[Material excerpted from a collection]
►

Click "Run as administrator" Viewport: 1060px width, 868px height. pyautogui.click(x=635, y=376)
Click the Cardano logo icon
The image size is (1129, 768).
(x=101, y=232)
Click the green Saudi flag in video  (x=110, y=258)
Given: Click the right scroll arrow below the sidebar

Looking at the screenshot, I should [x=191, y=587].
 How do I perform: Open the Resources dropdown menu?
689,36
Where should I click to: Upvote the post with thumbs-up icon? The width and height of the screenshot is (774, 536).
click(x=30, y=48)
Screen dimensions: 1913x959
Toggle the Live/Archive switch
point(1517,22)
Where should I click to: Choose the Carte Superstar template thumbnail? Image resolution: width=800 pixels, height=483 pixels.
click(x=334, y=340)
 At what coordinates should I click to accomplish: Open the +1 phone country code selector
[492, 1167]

◄

Given exercise
How many lines of the material above contain the word "icon"? Give only the number.

Problem solution
2